Columbus Mass Memory Units
Resolution steps are currently being developed in order to resolve a problem uplinking files (for the Vessel ID System) to a Mass Memory Unit in Columbus. A first attempt to resolve the problem by rebooting the two Mass Memory Units in Columbus was not successful and assessment of the situation is on-going with experts suspecting a problem in the ground network.
In addition to the above activities some standard weekly activities have taken place in Columbus including cycling of Interface Heat Exchanger Water On/Off Valves, Water Pump Assembly checkout and smoke detector tests.
Activities of ESA astronaut Luca Parmitano
In addition to the European science programme detailed in other parts of this report ESA astronaut Luca Parmitano has carried out other research activities in support of the science programmes of ESA’s ISS partners. This included: being a subject of NASA’s ‘Reaction Self Test’ experiment which looks into how planned sleep shift for ISS crews affects performance; removing alignment guides from the Combustion Integrated Rack in the US Laboratory for performing the Italian Combustion Experiment for Green Air (ICE-GA) which observes how different fuels burn in weightlessness (with a focus on second/third generation biofuels, or fundamental biofuel surrogates); transferring accumulated imagery for NASA’s Binary Colloidal Aggregated Test 3 (BCAT-3) experiment which will help manufacturers develop stronger, smarter materials for such things as faster computers and advanced optical devices; and hot sealing two of NASA’s MISSE-8 (Materials International Space Station Experiment-8) experiments retrieved from Express Logistics Carrier-2 on the starboard truss segment during the 9 July spacewalk, for return to Earth.
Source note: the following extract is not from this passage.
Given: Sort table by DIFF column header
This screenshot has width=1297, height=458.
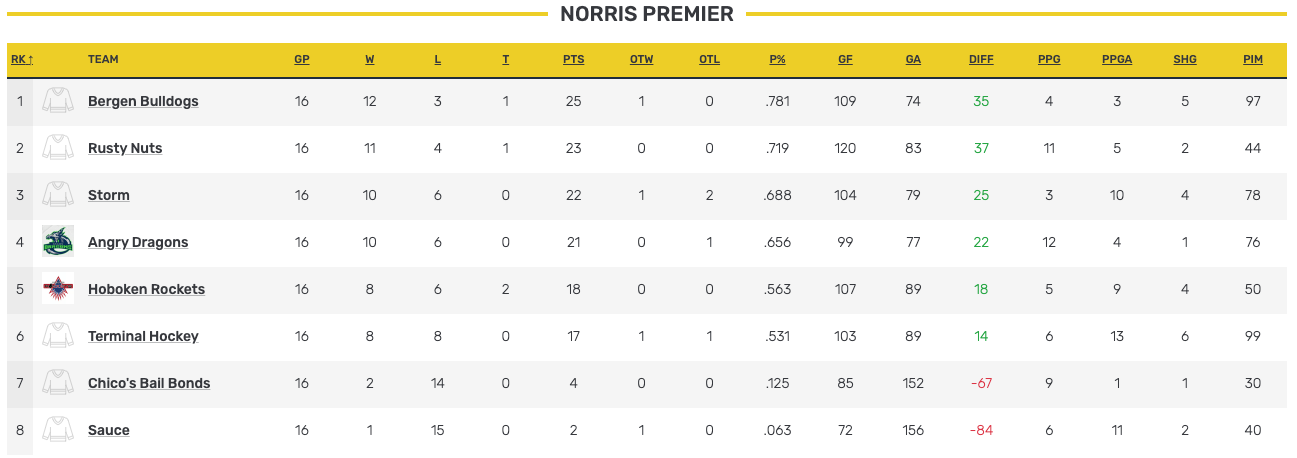Looking at the screenshot, I should coord(981,60).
During the two weeks until 9 August, Parmitano and the other ISS crew members have had their regular Planning Conferences with ESA’s Columbus Control Centre as well as Mission Control in Houston and Moscow, and the Japanese Flight Control Team at the Tsukuba Space Centre. In addition Parmitano also: replaced cables for a camera port in the Quest airlock that recently experienced difficulty transmitting a clean picture; set up acoustic dosimeters for ISS Commander Pavel Vinogradov (Roscosmos) and ISS Flight Engineers Alexander Misurkin (Roscosmos) and Chris Cassidy (NASA) to wear for 24 hours to measure the noise levels they are exposed to on the ISS; and undertook a periodic fitness evaluation on the Cycle Ergometer with Vibration Isolation and Stabilization (CEVIS) together with blood pressure measurements. Parmitano also took part in live interviews with Italian media.
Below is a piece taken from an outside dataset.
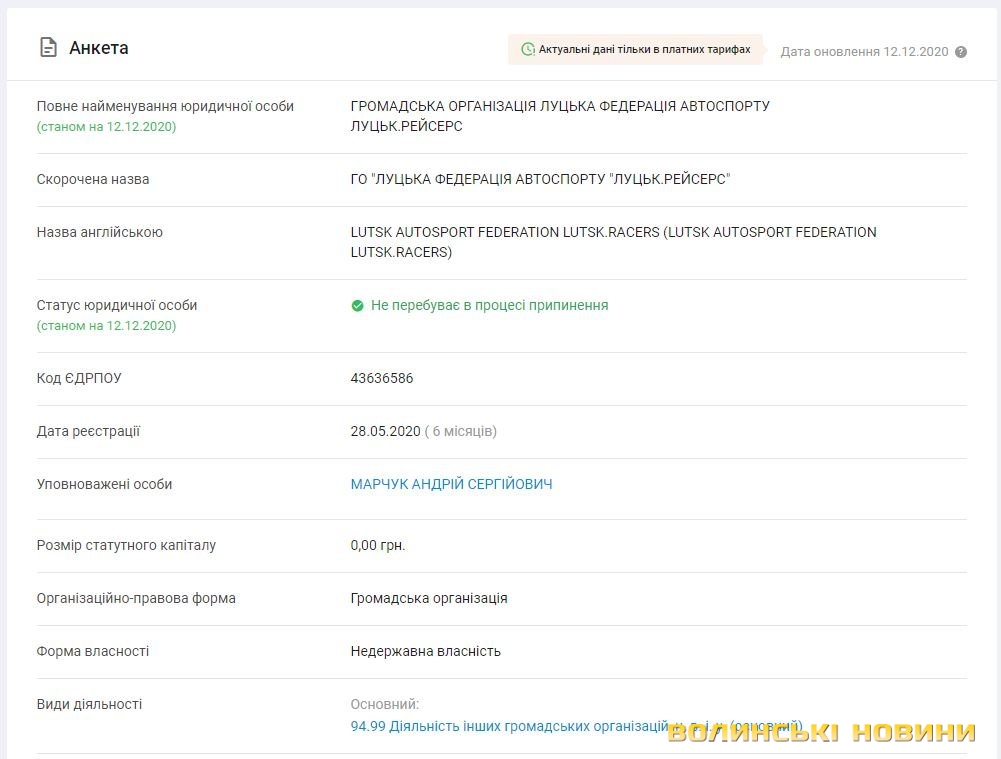Click the Громадська організація legal form value
Screen dimensions: 1001x759
pos(428,598)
Activities in the European-built Node 3
Regenerative ECLSS and Additional Environmental Control Racks
The two Water Recovery System racks, together with the Oxygen Generation System rack, form the Regenerative Environmental Control and Life Support System (ECLSS) which is necessary in support of a six-person ISS crew to help reduce upload mass. Other environmental control racks in Node 3 include an Atmosphere Revitalisation Rack and a Waste and Hygiene Compartment. Highlights of the two weeks until 9 August include:
Water Recovery System racks:Urine Processor Assembly
The Urine Processor Assembly shut down due to a fault as a result of high pressure in the system. The data was downlinked for engineering teams to develop a forward plan. On 6 August Luca Parmitano replaced a Pressure Control and Pump Assembly for the Urine Processing Assembly and the system is once again performing nominally.
Water Recovery System racks:Sampling
Chris Cassidy used the Total Organic Carbon Analyzer (TOCA) on the rack face of Water Recovery System 1 to sample water from the Water Recovery System racks on 6 August.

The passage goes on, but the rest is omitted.